═════ TASK INPUT

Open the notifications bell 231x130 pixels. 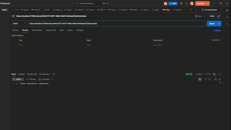[x=187, y=3]
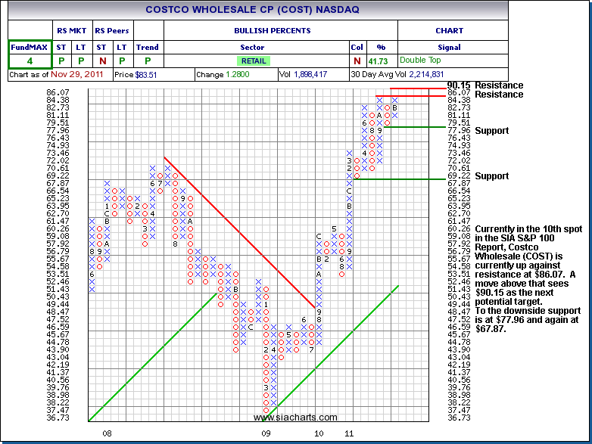Click the red N under the Col header
The height and width of the screenshot is (444, 592).
pyautogui.click(x=357, y=61)
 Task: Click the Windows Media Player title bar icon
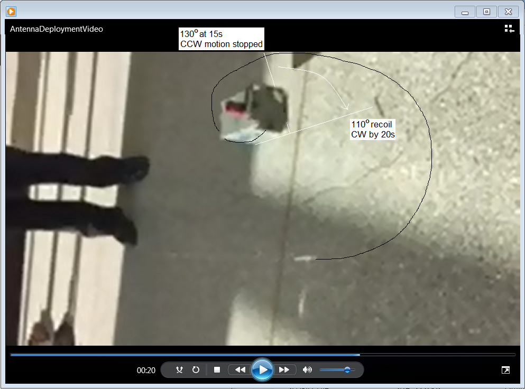pyautogui.click(x=11, y=11)
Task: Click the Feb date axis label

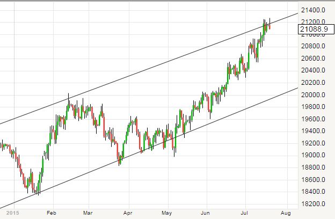Action: click(52, 213)
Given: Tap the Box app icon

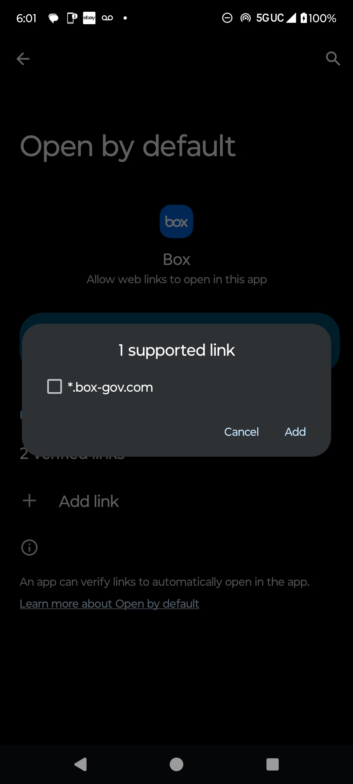Looking at the screenshot, I should pos(177,221).
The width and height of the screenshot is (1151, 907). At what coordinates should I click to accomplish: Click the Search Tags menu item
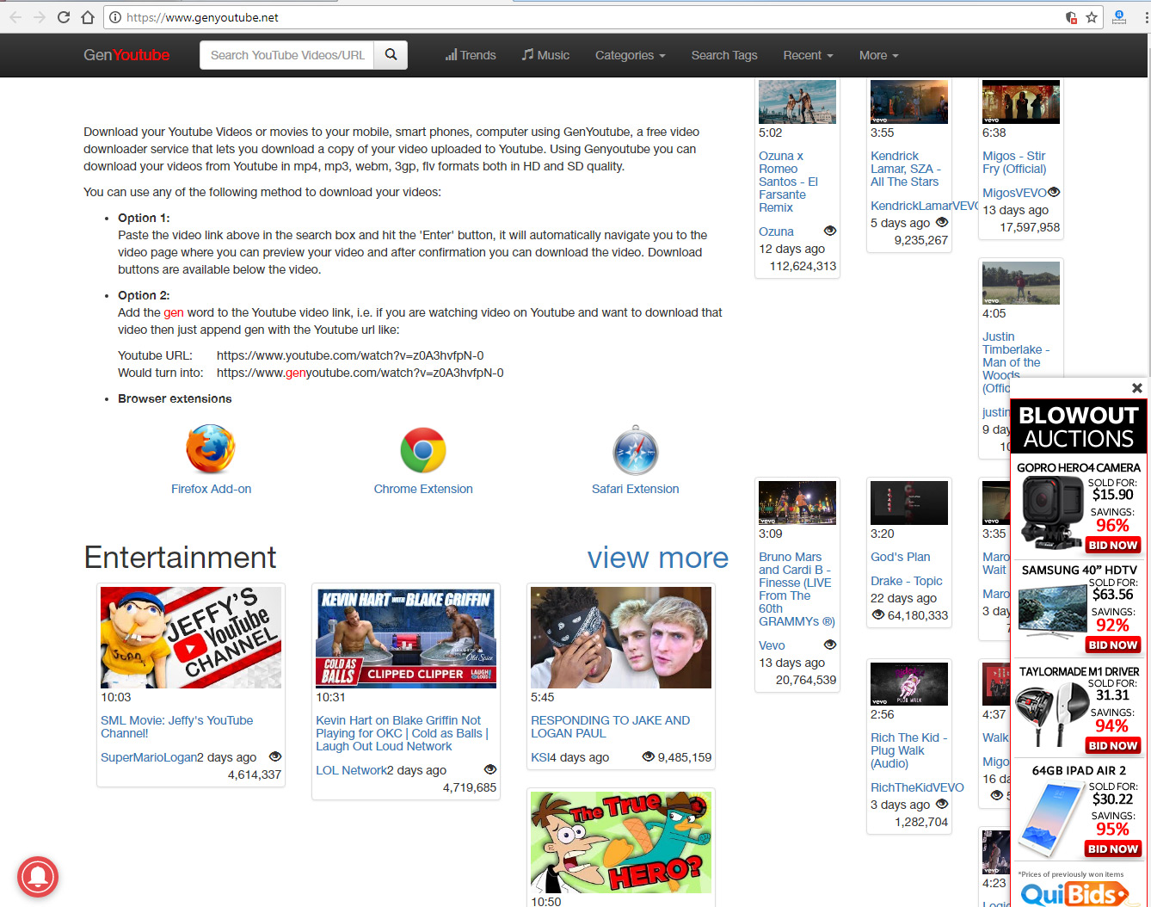pos(723,55)
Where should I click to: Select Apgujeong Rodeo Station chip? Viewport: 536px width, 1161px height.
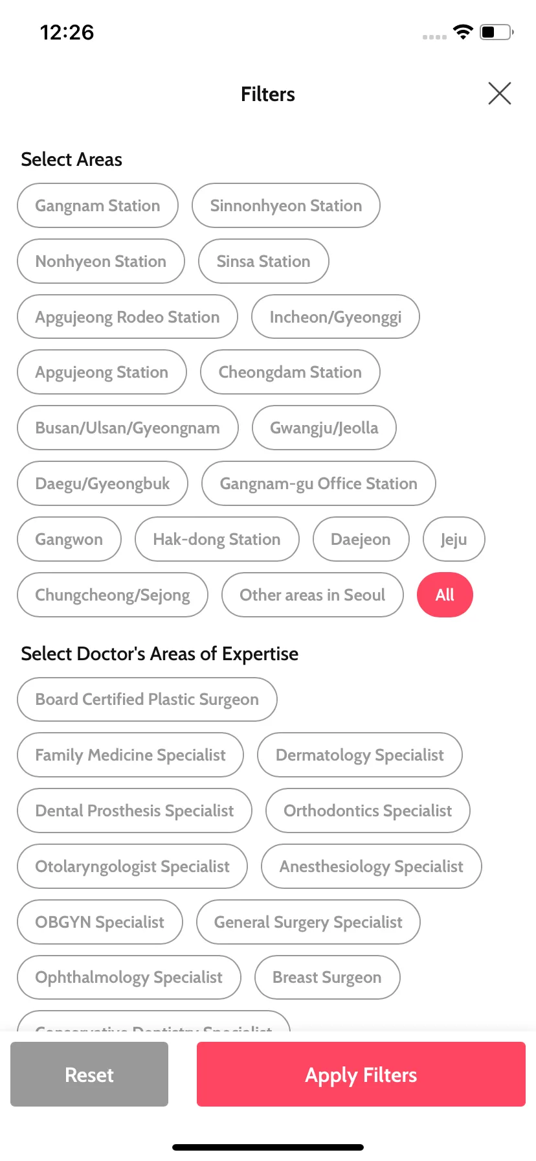pos(128,317)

══════════

## REQUIRED ACTION
Return the line containing "Where should I" and every line after it through the end of the records above, exactly and nothing else, but not the pictures.

## EXERCISE ANSWER
Where should I click to: Select Apgujeong Rodeo Station chip? Viewport: 536px width, 1161px height.
pos(128,317)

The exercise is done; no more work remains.